- Task directions:
A single stretch of the material below is to be transcribed exactly, starting at the line with "Task: Click the 01 Genesis folder icon" and ending after the line with "Task: Select the blue gfcE gene arrow".
[Input for this task Boundary: Start]
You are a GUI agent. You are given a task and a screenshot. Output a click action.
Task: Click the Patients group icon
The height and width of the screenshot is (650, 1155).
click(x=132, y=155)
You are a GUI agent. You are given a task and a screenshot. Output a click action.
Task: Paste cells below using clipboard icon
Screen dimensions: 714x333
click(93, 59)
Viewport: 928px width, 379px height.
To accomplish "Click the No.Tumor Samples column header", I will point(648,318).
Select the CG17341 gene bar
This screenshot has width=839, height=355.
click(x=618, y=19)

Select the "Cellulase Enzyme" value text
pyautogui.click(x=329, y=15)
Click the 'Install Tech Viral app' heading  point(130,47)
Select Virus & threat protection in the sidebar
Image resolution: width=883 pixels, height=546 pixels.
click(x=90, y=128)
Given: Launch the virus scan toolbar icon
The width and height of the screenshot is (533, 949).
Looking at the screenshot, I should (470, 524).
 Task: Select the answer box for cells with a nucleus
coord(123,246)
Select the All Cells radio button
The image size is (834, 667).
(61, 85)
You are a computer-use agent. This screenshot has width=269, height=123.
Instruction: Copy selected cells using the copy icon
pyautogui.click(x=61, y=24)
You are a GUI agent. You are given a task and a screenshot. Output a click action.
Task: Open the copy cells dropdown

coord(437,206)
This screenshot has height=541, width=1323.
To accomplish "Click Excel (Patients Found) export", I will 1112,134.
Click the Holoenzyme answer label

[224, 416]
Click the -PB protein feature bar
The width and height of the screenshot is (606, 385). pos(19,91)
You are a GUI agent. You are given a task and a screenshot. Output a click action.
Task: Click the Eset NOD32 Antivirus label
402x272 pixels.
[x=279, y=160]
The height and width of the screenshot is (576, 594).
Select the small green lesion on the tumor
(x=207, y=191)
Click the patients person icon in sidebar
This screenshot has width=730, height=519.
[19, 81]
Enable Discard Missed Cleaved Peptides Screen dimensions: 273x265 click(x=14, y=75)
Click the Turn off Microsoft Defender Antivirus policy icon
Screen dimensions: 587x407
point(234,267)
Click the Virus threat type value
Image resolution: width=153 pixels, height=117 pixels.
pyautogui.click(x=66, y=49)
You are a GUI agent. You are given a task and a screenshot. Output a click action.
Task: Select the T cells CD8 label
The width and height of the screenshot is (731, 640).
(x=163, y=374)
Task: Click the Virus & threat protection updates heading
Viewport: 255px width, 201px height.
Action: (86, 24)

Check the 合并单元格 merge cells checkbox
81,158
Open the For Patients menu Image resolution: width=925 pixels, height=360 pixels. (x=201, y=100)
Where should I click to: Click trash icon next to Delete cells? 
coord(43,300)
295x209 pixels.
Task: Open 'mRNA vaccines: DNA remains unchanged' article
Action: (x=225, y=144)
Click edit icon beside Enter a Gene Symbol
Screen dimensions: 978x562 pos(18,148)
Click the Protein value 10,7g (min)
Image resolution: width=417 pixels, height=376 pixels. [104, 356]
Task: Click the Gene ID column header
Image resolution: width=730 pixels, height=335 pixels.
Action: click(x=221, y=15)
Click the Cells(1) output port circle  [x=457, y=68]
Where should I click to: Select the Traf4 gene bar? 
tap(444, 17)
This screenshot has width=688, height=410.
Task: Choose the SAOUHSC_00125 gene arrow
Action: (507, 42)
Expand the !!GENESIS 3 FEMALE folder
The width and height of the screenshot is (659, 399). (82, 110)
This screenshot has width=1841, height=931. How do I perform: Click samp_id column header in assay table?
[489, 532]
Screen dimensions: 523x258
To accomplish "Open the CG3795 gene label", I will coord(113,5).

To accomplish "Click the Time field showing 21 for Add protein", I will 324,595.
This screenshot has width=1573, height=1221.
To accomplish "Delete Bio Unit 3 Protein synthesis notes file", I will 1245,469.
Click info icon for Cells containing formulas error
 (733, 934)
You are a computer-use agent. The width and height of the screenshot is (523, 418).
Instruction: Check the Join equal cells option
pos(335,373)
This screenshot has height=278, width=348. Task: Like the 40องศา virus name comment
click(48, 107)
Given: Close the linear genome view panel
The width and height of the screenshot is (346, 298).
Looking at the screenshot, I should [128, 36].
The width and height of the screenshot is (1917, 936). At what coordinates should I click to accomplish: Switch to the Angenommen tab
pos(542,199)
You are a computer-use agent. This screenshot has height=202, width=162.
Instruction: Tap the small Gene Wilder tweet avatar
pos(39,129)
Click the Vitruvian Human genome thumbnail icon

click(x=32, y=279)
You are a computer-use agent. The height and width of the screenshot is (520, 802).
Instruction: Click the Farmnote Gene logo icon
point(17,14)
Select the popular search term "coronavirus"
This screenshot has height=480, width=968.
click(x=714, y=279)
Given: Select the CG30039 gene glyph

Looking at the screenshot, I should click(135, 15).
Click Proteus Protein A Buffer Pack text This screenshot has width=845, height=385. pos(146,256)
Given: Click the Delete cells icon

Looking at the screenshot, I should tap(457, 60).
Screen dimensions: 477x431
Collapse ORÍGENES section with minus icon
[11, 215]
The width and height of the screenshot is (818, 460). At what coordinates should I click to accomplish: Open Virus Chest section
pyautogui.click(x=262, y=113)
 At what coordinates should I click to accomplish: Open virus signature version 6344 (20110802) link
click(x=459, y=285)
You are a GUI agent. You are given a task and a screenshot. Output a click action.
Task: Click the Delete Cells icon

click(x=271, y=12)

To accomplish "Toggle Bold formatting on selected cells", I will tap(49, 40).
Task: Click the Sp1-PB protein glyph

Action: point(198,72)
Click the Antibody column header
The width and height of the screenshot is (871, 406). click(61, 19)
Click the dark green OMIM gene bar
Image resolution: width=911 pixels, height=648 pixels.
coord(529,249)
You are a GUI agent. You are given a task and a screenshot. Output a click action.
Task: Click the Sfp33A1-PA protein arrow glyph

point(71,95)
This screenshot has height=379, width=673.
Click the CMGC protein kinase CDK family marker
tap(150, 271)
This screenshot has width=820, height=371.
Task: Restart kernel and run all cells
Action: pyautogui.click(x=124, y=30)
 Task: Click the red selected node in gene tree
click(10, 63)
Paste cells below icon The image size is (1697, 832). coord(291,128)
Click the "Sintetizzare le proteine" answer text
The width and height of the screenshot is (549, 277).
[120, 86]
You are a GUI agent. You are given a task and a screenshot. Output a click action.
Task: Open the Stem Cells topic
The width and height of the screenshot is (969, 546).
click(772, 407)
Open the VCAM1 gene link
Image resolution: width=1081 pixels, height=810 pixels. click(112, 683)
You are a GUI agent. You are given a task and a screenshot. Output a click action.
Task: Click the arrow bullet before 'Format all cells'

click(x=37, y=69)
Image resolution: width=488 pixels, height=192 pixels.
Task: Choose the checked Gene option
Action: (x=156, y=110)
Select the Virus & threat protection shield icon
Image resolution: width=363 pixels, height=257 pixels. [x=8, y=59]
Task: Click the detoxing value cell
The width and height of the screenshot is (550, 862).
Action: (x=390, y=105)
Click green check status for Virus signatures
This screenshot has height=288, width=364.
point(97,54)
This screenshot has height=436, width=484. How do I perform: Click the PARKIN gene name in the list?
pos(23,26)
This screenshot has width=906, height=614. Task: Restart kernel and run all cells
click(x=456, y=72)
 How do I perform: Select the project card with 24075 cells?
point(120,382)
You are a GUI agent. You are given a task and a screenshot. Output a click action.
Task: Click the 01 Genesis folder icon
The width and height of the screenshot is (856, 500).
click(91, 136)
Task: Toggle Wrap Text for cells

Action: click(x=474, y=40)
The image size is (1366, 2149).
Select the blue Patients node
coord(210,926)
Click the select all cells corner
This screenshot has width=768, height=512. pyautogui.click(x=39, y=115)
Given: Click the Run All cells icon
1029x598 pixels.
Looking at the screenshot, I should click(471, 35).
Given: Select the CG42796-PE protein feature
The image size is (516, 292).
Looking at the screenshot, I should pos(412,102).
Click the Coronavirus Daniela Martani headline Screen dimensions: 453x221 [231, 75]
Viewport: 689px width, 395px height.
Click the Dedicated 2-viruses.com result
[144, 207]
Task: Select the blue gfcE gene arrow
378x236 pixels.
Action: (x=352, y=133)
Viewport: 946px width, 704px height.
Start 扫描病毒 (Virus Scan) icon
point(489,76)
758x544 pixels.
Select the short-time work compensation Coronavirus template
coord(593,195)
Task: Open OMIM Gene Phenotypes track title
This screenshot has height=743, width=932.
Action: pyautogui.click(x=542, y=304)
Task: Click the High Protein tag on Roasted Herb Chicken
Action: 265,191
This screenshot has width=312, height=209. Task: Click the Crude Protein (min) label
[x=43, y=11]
[Input for this task Boundary: End]
- Expected answer:
Task: Click the 01 Genesis folder icon
The width and height of the screenshot is (856, 500).
click(91, 136)
Task: Toggle Wrap Text for cells

Action: click(x=474, y=40)
The image size is (1366, 2149).
Select the blue Patients node
coord(210,926)
Click the select all cells corner
This screenshot has width=768, height=512. pyautogui.click(x=39, y=115)
Given: Click the Run All cells icon
1029x598 pixels.
Looking at the screenshot, I should click(471, 35).
Given: Select the CG42796-PE protein feature
The image size is (516, 292).
Looking at the screenshot, I should pos(412,102).
Click the Coronavirus Daniela Martani headline Screen dimensions: 453x221 [231, 75]
Viewport: 689px width, 395px height.
Click the Dedicated 2-viruses.com result
[144, 207]
Task: Select the blue gfcE gene arrow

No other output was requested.